Pobreza atinge um quarto da população brasileira, revela pesquisa do IBGE

Em torno de 50 milhões de brasileiros vivem com renda familiar na linha de pobreza, o que corresponde a R$ 387,07 por mês. É o que demonstra a pesquisa divulgada pelo Instituto Brasileiro de Geografia e Estatística (IBGE).

Esse número, revelado pela Síntese de Indicadores Sociais 2017 – SIS 2017, equivale a mais de 25% da população brasileira vivendo com até US$ 5,5 por dia, critério estipulado pelo Banco Mundial para determinar a condição de pobreza de uma pessoa.
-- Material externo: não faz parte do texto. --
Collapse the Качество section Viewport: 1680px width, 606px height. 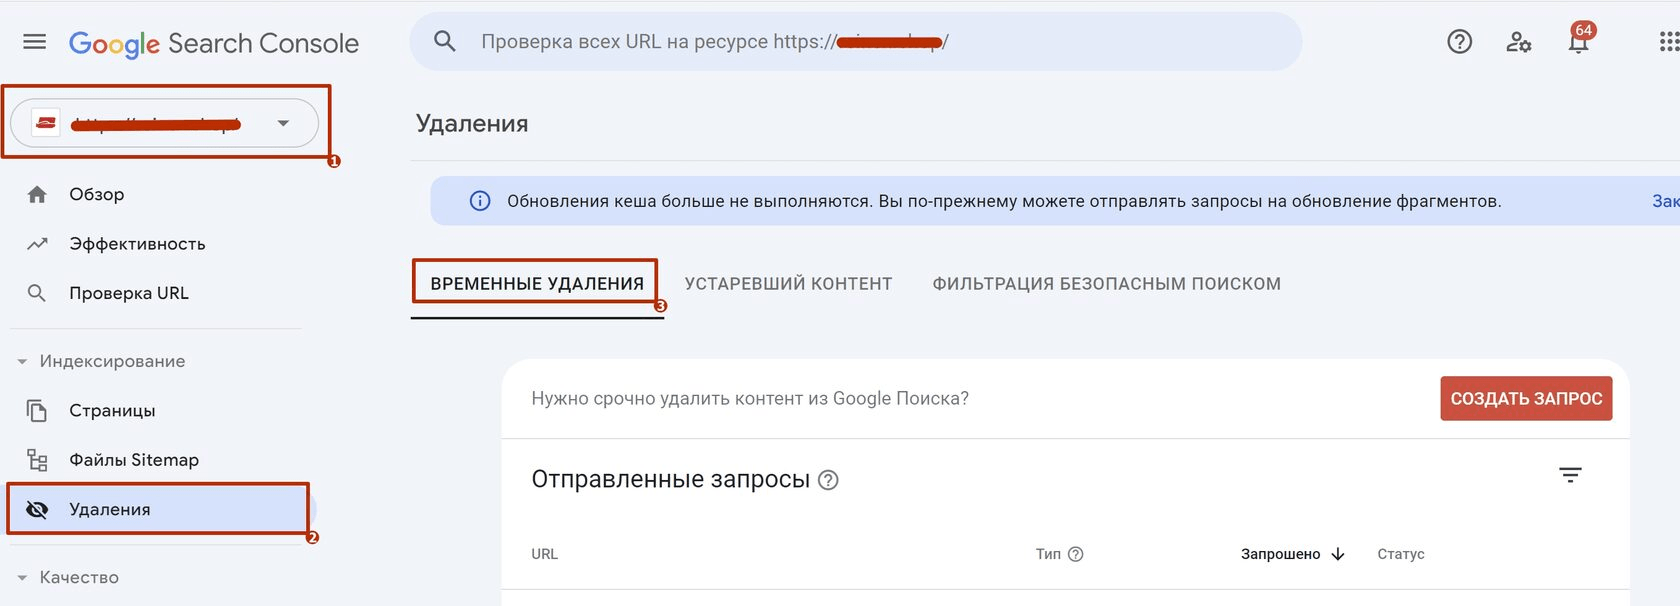22,578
O maior índice de pobreza está concentrado no Nordeste do país, onde quase 44% da população se encontram nessa situação. A região Sul obteve a menor taxa de pobreza do país, com 12,3%.

Os dados estatísticos ainda revelam uma situação alarmante para a população infantil do Brasil. Cerca de 42% de crianças, entre 0 e 14 anos de idade, estão vivendo na linha de pobreza. São menores que vivem muitas vezes em condições insalubres e com uma renda domiciliar per capita extremamente baixa.
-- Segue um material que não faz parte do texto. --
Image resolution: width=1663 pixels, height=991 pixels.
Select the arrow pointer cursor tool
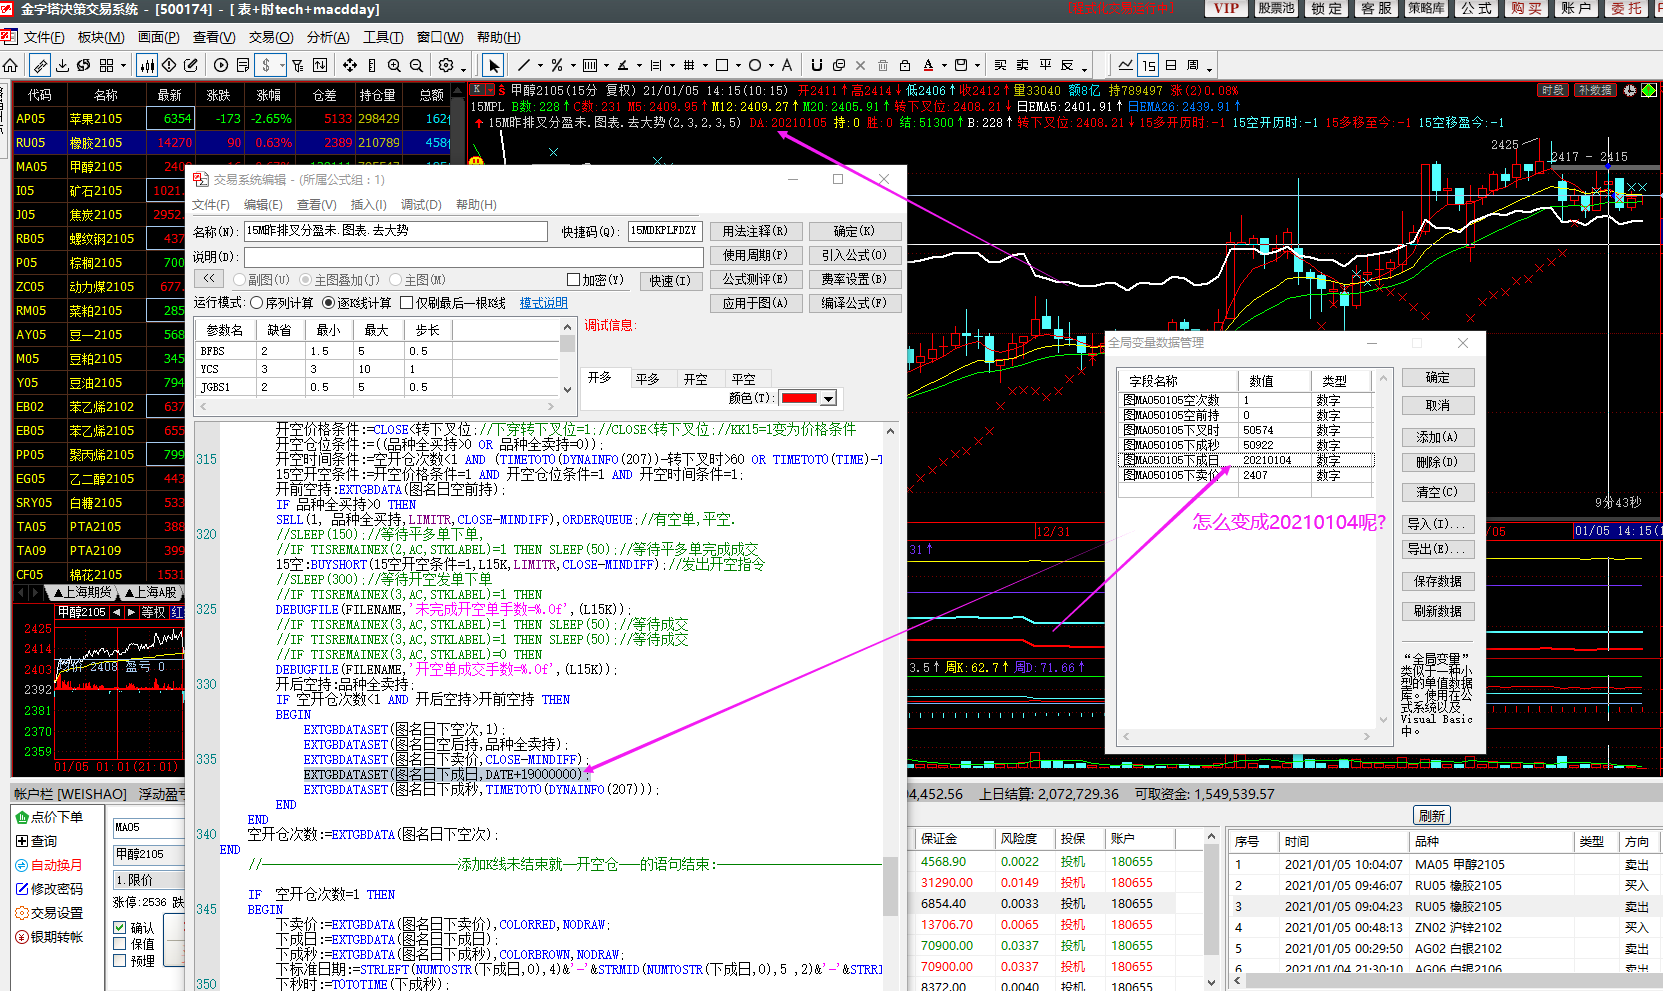click(x=493, y=66)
Os indicadores sociais divulgados pelo IBGE revelam um país extremamente desigual por regiões, gênero, raça e cor. Entre os brasileiros com os menores índices de rendimento familiar, a população de pardos ou pretos atinge 78,5%, ante 20,8% de brancos. A parcela da população mais rica corresponde a apenas 24,8% de pretos e pardos.

Quando se analisa os níveis de pobreza pelas capitais e estados do país, as regiões Norte e Nordeste disparam nos índices de pobreza analisados pela pesquisa. Maranhão possui 52,4% da população na faixa de pobreza, seguido por Amazonas (49,2%) e o estado de Alagoas (47,4%).

A pobreza também está mais presente no interior do que nas capitais, sendo que 80% da população pobre se concentram em áreas rurais. Os dados indicam que 20% da população com maior rendimento (R$ 4,5 mil) possuem 18 vezes o rendimento médio dos brasileiros que ganham menos, renda em torno de R$ 243.

A SIS 2017 ainda revelou que 64,9% da população tem dificuldade de acesso em certos direitos sociais que foram analisados, como saneamento básico, educação e proteção social.

Domicílios que são compostos por mulheres pardas ou pretas sem cônjuge e com filhos até 14 anos estão no grupo mais vulnerável apresentado na pesquisa: 81,3%.